Audio One of the best online flash games in recent years has been Super Mario Crossover, in which various Nintendo characters, from the bloke from Contra through to Megaman, are placed with Marioland with all their special moves intact, allowing players to shoot a turtle in the face to kill them rather than jump on their shell (not that either is a particularly humane way to die). John Dorney’s new Doctor Who audio The Wrath of the Iceni offers similar premise tweaking delights for the Fourth Doctor, dropping him into not just a pure historical, but a pure celebrity historical and a pure celebrity historical about a strong, powerful woman. As Dorney says in the extra features with the kind of embarrassment only a fan can display, such things simply didn’t happen on television in that era and it’s nice to be given the opportunity to redress the balance.
It’s with a single line pitch. Leela meets Boudica. It’s the AD 60s and the queen of the Iceni is cutting a swathe through Norfolk killing as many Romans as she can lay her sword on. Still with his Henry Higgins hat on, the Doctor brings his savage companion to meet her ancestors, recklessly unfortunately because Leela becomes somewhat enamoured by this warrior monarch and her cause and before long he’s knee deep in having to explain to her, just as he has previously to Barbara in The Aztecs and later Donna in The Fires of Pompeii, how for all the bloodshed and genocide which is about the spill across the land, he can’t interfere in established events not least because Boudica isn’t necessarily the noble noble that her image might initially suggested.
If Dorney’s story isn’t doing anything particularly new in franchise terms, this is all very new for the Fourth Doctor. The main trick to keeping it in period is having Tom dial down his personality slightly ala the JNT years so that the performances of Louise Jameson and Ella Kenion (who’s Boudica is turned up to eleven), fill in the gap, swords drawn, shouting about honour, duty and revenge. The Doctor spends much of the play trapped in tents, which means his companion has to rationalise and realise her mistakes alone. Leela might have been the feistiest even murderous of companions but this is a rare occasion when she’s allowed off the end of the Doctor’s scarf, so that we can at least hear what a warrior of the Sevateem is like in battle (The Face of Evil accepted).

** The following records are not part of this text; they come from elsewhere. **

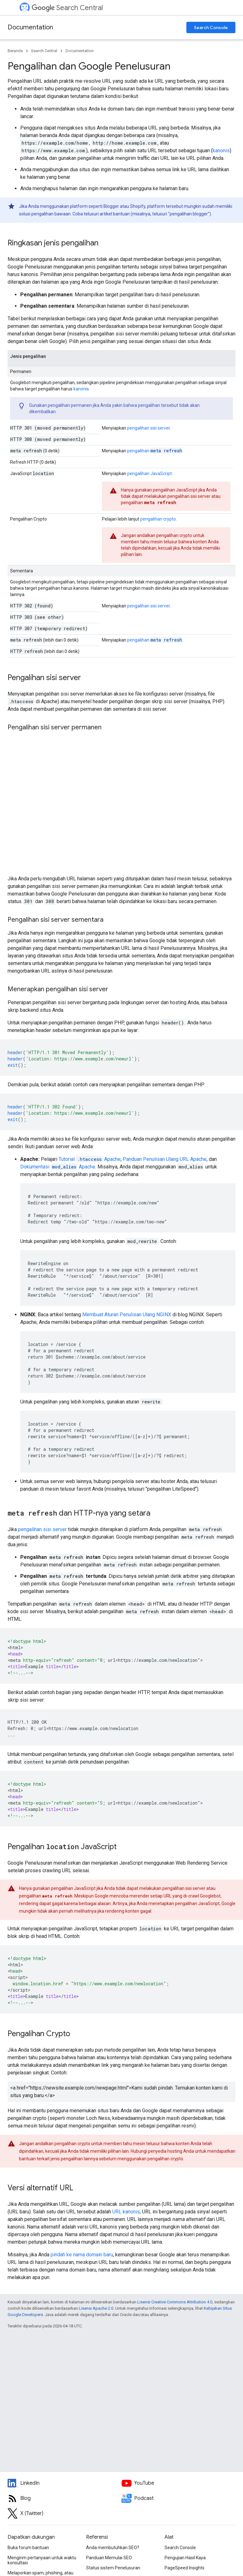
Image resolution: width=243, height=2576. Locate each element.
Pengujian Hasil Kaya (185, 2557)
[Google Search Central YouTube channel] (178, 2483)
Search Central (67, 7)
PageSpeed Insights (184, 2567)
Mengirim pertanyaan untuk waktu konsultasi (42, 2560)
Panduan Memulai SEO (109, 2557)
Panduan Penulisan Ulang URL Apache (165, 1159)
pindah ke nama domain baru (82, 2255)
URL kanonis (126, 2212)
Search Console (211, 27)
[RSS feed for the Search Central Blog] (65, 2498)
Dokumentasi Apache (57, 1167)
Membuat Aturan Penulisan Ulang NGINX (126, 1315)
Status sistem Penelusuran (113, 2567)
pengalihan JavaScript (149, 473)
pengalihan (154, 450)
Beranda (15, 50)
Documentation (30, 27)
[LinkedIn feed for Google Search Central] (65, 2483)
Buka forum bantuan (28, 2547)
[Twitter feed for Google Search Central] (65, 2513)
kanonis (221, 151)
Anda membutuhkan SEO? (112, 2547)
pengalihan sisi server (148, 428)
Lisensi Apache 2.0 (96, 2308)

This is full on adventure and about as bloodthirsty as Who’s ever been, heads sent on hiatus from their bodies, horses felled and dismembered and even the implication of sexual violence. Torture is mentioned more than once as a valid form of information gathering and the overall impression is that Dorney remembering the show’s previous Roman holidays is desperate to bring some realism to proceedings. It’s surprising actually that Cardiff signed off on this mayhem considering how some of the spin-off media has been neutered post-2005, the show becoming a “family” series again after years of growing with its fans. It might even be strong enough for Mary Whitehouse to lurch from the grave with a Marleyesque flourish and rattle her chains around the Maidenhead offices of Big Finish.

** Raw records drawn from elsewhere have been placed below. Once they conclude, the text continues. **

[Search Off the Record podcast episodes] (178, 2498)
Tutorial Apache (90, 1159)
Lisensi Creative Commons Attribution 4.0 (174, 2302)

But for all that Dorney doesn’t forget that the pure historical was originally designed to be a vehicle to bring the children and us older children a bit of educational content and thanks to the vague arc of Leela’s tutelage we're gifted some wonderful scenes in which the Doctor simply explains to us the heartbreaking history of Boudica, right through to her death. It’s these moments which demonstrate how much was lost on television when it gave into the generic bug-eyed monster syndrome. As Tom himself suggests out of character at the end of the cd, The Wrath of the Iceni does have a monster in the form of Boudica herself and the play at its most memorable when Kenion’s in full flow clearly relishing the chance to inhabit a woman who had the capacity to be just as murderous, arrogant and fallible as her male counterparts.
Doctor Who: The Wrath of the Iceni from Big Finish is out now. Review copy supplied.
[The Wrath of the Iceni also has an "interesting" casting connection. Ella Kenion previously played Harriet, one of the crew members on The Teselecta in Let's Kill Hitler, which also featured Alex Kingston as River Song. Kingston has also played Boudica in this ITV biopic.]